Even if we had a model with the writing ability of a Nobel laureate, a light prompt would still push it toward broadly similar prose for everyone. The problem is not only model capability. It is also how much direction we give.
But what makes one prompt better than another? That is what I will try to pin down here.
A Demonstration
Let’s say I ask an AI (Gemini 3 Pro) to write a paragraph explaining how the heavier the conditioning you include in your prompt the better the result. What would that look like?
Each option below asks for the same thing (two sentences), but I progressively add different kinds of constraints.
Option 1: Bare request
Option 2: Adding the core idea
Option 3: Adding purpose and mechanism
Option 4: Adding context and metaphor priming
[The first part of this post pasted here]
I believe that language affects how we think and so I want in this blog post to convince the community that we should try to come up with better terms to define the spectrum of information that a person provides in the instruction when writing using AI. I also aim to propose a metric that I hope that people use that quantifies this with the concept of instruction information—a measure of how much the prompt conditions the model's output.
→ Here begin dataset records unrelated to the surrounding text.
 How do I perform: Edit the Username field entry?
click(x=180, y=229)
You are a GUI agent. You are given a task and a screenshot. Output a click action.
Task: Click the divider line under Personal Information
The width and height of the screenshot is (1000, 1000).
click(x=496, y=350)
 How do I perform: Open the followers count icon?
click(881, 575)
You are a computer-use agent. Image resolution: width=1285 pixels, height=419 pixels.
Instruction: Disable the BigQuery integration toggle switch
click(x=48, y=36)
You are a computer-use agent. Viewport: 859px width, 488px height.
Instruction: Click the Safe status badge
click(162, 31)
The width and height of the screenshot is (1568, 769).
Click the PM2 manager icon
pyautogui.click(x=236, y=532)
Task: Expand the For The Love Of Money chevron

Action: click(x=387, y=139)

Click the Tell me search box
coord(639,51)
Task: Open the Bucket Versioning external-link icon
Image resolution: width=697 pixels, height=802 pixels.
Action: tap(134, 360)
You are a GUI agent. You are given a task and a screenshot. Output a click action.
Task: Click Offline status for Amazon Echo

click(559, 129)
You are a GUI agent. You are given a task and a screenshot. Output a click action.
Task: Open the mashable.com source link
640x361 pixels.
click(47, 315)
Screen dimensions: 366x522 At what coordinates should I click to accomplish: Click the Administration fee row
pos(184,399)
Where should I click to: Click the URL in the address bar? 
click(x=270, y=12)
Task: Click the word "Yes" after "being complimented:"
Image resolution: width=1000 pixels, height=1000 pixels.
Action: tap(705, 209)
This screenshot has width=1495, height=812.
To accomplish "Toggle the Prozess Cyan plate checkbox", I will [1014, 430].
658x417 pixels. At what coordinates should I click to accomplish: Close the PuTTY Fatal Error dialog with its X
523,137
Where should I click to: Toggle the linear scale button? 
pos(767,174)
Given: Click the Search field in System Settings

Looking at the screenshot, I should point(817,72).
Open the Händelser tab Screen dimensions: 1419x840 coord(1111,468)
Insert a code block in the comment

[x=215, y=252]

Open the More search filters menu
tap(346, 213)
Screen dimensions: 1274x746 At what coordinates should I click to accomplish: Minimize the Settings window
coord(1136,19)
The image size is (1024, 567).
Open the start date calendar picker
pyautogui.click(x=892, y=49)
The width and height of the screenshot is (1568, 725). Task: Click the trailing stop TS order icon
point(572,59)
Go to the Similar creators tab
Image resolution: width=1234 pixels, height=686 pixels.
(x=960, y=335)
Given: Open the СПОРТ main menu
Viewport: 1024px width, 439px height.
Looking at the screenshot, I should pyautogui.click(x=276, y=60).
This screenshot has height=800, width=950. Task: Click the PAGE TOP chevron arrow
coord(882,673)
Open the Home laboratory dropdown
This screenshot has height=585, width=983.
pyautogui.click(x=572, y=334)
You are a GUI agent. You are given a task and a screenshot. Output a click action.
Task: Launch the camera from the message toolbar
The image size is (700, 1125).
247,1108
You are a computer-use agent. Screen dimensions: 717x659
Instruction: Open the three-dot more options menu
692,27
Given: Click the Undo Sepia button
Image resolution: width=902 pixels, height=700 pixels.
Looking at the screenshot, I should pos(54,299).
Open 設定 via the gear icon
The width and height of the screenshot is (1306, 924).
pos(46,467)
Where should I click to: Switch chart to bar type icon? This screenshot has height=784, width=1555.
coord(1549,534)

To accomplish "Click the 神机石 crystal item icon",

In the second part of the post, I want to demonstrate in a convincing manner that such prompts lead to better outputs. For that, I need 2 sentences that convinces why making prompts that include more conditioning over the output are better...
Prime the reader for a later "mass/weight" concept by using a subtle physics metaphor (weight/scale/gravity) for how constraints pull the output toward the author's intent—but don't name the concept yet.
Analysis: How Input Shapes Output
The basic request is the same in all four options, yet the outcomes are noticeably different.
Option 1 is so light that the model invents its own answer: “few-shot examples,” “tone, audience, and format”—none of which I asked for.
Option 2 says “constraints… as conditioning,” and the output echoes that directly: “explicit constraints that serve as conditioning mechanisms.” But the phrasing (“high-utility result,” “sculpt the raw output”) is still generic AI-speak.
Option 3 introduces “a balance between the model’s parameters and the prompt,” and the output picks it up almost verbatim: “a negotiation between the model’s static parameters and your specific prompt.” It even extends the metaphor on its own with “tip the scales”—but I didn’t ask for that phrasing.
Option 4 explicitly primes “weight/scale/gravity,” and the output now threads that vocabulary throughout—”a delicate balance on a scale,” “gravity,” “weight,” “tip that scale,” “drift into the orbit”—setting up the reader for what comes next.
Different levels of effort went into the instructions, and that affected the output. But “effort” is vague. How should we think about this spectrum more precisely?
Defining Prompt Mass
I suggest here prompt mass as a useful term in this context.
In the same way that an object with a lot of mass pulls a balance to its side, a prompt with more constraints has more control over what the output looks like. In the same way that big objects often have more mass, longer prompts often have more mass. In the same way that a small object can sometimes have more mass than a big one, a short prompt can sometimes have more mass than a long one.
A light prompt gives the model latitude to drift toward its defaults. A heavy prompt constrains that space, pulling the output toward your intent.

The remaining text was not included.